2. Une conception pédagogique enserrée entre l’esprit et la lettre

La dimension technique du métier de soldat étant persistante, la fonction de formateur étant fusionnée avec celle de chef, le comportement et « la manière d’être » étant enseignés dans une approche comportementaliste, il semble opportun maintenant de se rendre compte des dispositifs pédagogiques qui sont à l’œuvre dans les deux armées. Si dans l’armée française, la référence est le Manuel de pédagogie militaire, dans la Bundeswehr cette pédagogie prend corps à travers une méthode qui repose sur des produits audio visuels.

Dans une certaine cohérence avec le commandement participatif par objectif, la pédagogie participative par objectif est d’ailleurs préconisée dans les deux armées. L’ambiguïté de cette conception est largement détaillée dans l’ouvrage de Hameline. 144 Selon l’auteur, une distinction est nécessaire entre finalité et objectif en introduisant la notion de but qu’il définit de la façon suivante : 145

‘« Une finalité est une affirmation de principe à travers laquelle une société (ou un groupe social) identifie et véhicule ses valeurs. Elle fournit des lignes directrices à un système éducatif et des manières de dire au discours sur l’éducation.
Un but est un énoncé définissant de manière générale les intentions poursuivies soit par une institution, soit par une organisation, soit par un groupe, soit par un individu, à travers un programme ou une action déterminés de formation.
Un objectif général est un énoncé d’intention pédagogique décrivant en termes de capacité de l’apprenant l’un des résultats escomptés d’une séquence d’apprentissage. »’

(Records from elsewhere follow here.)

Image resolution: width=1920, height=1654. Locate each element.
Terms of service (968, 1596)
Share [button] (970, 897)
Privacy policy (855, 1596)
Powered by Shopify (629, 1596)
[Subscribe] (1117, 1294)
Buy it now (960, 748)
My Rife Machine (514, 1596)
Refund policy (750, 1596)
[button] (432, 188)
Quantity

Cette distinction fait apparaître deux champs possibles de la formation, d’une part celui de la confusion entre les finalités et les objectifs et d’autre part celui la distinction.

Dans le premier cas, la culture est étatisée, les individus se conforment de façon rationnelle au milieu naturel et circonscrit à leur groupe. La formation développe alors le corporatisme qui guette implicitement les armées dans la mesure où elles défendent les valeurs de leur nation.

Dans le deuxième cas, la formation est conçue comme une nécessité avec des effets limités au regard du degré d’appropriation par les apprenants.

C’est ainsi que de Landsherre nous confirme les égarements possibles dans la pratique de la pédagogie par objectifs car elle « est surtout celle des malentendus, tant la conception la plus saine se rencontre à coté de naïvetés et d’erreurs grossières. Définir des buts et des objectifs de façon aussi précise et méthodique que possible ne préjuge pas de la façon de les poursuivre. On peut le faire soit analytiquement soit globalement en s’efforçant d’inscrire toutes les activités dans leur perspective. Dans le premier cas et dans le meilleure des hypothèses, on aura probablement affaire à une pédagogie humaniste ; dans le second, l’option sera probablement technocratique (illustrée par exemple, par l’enseignement programmé skinnérien). » 146

Ainsi, la notion d’objectif peut se comprendre dans le sens d’un but concret et matériel défini par le formateur que chacun des stagiaires doit atteindre. Liée à cette notion d’objectif et dans cette acception, la notion de participation n’est que comportementalisme et conditionnement. Le stagiaire doit se conformer, en participant, aux attentes du formateur.

La deuxième acception de l’objectif est de l’ordre de la visée éducative. Cet objectif se définit dans l’immatériel et l’impalpable. Il ne peut pas être atteint, mais il fixe un horizon vers lequel le stagiaire s’engage. Dans ce cas le formateur accompagne le stagiaire dans son apprentissage. Le formateur est dans une fonction de pédagogue au sens étymologique du terme ; les procédures pédagogiques sont au service du processus de formation. La participation est alors active et se vit par l’intérieur dans la mesure où le formateur ne demeure qu’un accompagnateur.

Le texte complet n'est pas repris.